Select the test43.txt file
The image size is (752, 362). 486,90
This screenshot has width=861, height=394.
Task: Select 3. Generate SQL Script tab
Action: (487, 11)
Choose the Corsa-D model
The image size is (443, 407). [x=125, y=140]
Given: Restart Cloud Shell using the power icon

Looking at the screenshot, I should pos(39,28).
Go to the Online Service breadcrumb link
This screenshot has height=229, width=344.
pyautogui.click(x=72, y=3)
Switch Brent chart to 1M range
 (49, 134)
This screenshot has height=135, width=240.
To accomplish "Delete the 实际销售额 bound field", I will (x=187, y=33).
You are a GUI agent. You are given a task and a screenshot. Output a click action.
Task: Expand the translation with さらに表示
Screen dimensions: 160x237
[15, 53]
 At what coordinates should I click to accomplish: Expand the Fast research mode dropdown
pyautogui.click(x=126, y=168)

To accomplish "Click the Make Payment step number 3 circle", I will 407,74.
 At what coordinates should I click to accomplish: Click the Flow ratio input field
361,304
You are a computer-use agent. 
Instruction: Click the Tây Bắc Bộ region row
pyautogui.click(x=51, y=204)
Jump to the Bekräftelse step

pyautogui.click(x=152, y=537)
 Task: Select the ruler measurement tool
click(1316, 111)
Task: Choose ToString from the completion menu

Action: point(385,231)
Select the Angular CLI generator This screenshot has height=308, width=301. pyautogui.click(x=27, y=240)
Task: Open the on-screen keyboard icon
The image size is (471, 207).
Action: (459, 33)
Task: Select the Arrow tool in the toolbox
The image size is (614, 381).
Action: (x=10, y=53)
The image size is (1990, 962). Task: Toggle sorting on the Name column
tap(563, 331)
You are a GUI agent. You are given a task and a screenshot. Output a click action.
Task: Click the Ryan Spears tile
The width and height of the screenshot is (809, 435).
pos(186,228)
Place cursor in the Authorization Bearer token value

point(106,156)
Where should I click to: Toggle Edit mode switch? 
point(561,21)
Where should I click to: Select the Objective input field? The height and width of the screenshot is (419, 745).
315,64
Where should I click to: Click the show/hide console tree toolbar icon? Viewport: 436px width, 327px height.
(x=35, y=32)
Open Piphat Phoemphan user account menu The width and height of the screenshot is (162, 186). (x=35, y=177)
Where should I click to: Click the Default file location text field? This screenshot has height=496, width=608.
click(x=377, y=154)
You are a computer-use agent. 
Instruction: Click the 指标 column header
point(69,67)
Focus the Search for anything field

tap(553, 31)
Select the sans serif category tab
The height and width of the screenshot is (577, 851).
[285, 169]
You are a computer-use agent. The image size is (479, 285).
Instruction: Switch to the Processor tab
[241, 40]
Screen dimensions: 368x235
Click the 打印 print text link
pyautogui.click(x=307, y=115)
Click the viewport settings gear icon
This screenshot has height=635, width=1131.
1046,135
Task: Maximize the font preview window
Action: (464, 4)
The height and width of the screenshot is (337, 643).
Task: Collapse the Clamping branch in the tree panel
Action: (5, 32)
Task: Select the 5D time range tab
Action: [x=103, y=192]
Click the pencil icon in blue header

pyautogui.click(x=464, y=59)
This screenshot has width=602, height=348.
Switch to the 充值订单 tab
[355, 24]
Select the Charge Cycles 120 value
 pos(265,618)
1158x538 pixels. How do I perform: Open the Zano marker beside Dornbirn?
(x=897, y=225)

•••••

_Exercise goal_:
Can you return all of the material above line for line, with every character unchanged?

_Result of the task_:
Select the test43.txt file
The image size is (752, 362). 486,90
This screenshot has width=861, height=394.
Task: Select 3. Generate SQL Script tab
Action: (487, 11)
Choose the Corsa-D model
The image size is (443, 407). [x=125, y=140]
Given: Restart Cloud Shell using the power icon

Looking at the screenshot, I should pos(39,28).
Go to the Online Service breadcrumb link
This screenshot has height=229, width=344.
pyautogui.click(x=72, y=3)
Switch Brent chart to 1M range
 (49, 134)
This screenshot has height=135, width=240.
To accomplish "Delete the 实际销售额 bound field", I will (x=187, y=33).
You are a GUI agent. You are given a task and a screenshot. Output a click action.
Task: Expand the translation with さらに表示
Screen dimensions: 160x237
[15, 53]
 At what coordinates should I click to accomplish: Expand the Fast research mode dropdown
pyautogui.click(x=126, y=168)

To accomplish "Click the Make Payment step number 3 circle", I will 407,74.
 At what coordinates should I click to accomplish: Click the Flow ratio input field
361,304
You are a computer-use agent. 
Instruction: Click the Tây Bắc Bộ region row
pyautogui.click(x=51, y=204)
Jump to the Bekräftelse step

pyautogui.click(x=152, y=537)
 Task: Select the ruler measurement tool
click(1316, 111)
Task: Choose ToString from the completion menu

Action: point(385,231)
Select the Angular CLI generator This screenshot has height=308, width=301. pyautogui.click(x=27, y=240)
Task: Open the on-screen keyboard icon
The image size is (471, 207).
Action: (459, 33)
Task: Select the Arrow tool in the toolbox
The image size is (614, 381).
Action: (x=10, y=53)
The image size is (1990, 962). Task: Toggle sorting on the Name column
tap(563, 331)
You are a GUI agent. You are given a task and a screenshot. Output a click action.
Task: Click the Ryan Spears tile
The width and height of the screenshot is (809, 435).
pos(186,228)
Place cursor in the Authorization Bearer token value

point(106,156)
Where should I click to: Toggle Edit mode switch? 
point(561,21)
Where should I click to: Select the Objective input field? The height and width of the screenshot is (419, 745).
315,64
Where should I click to: Click the show/hide console tree toolbar icon? Viewport: 436px width, 327px height.
(x=35, y=32)
Open Piphat Phoemphan user account menu The width and height of the screenshot is (162, 186). (x=35, y=177)
Where should I click to: Click the Default file location text field? This screenshot has height=496, width=608.
click(x=377, y=154)
You are a computer-use agent. 
Instruction: Click the 指标 column header
point(69,67)
Focus the Search for anything field

tap(553, 31)
Select the sans serif category tab
The height and width of the screenshot is (577, 851).
[285, 169]
You are a computer-use agent. The image size is (479, 285).
Instruction: Switch to the Processor tab
[241, 40]
Screen dimensions: 368x235
Click the 打印 print text link
pyautogui.click(x=307, y=115)
Click the viewport settings gear icon
This screenshot has height=635, width=1131.
1046,135
Task: Maximize the font preview window
Action: (464, 4)
The height and width of the screenshot is (337, 643).
Task: Collapse the Clamping branch in the tree panel
Action: (5, 32)
Task: Select the 5D time range tab
Action: [x=103, y=192]
Click the pencil icon in blue header

pyautogui.click(x=464, y=59)
This screenshot has width=602, height=348.
Switch to the 充值订单 tab
[355, 24]
Select the Charge Cycles 120 value
 pos(265,618)
1158x538 pixels. How do I perform: Open the Zano marker beside Dornbirn?
(x=897, y=225)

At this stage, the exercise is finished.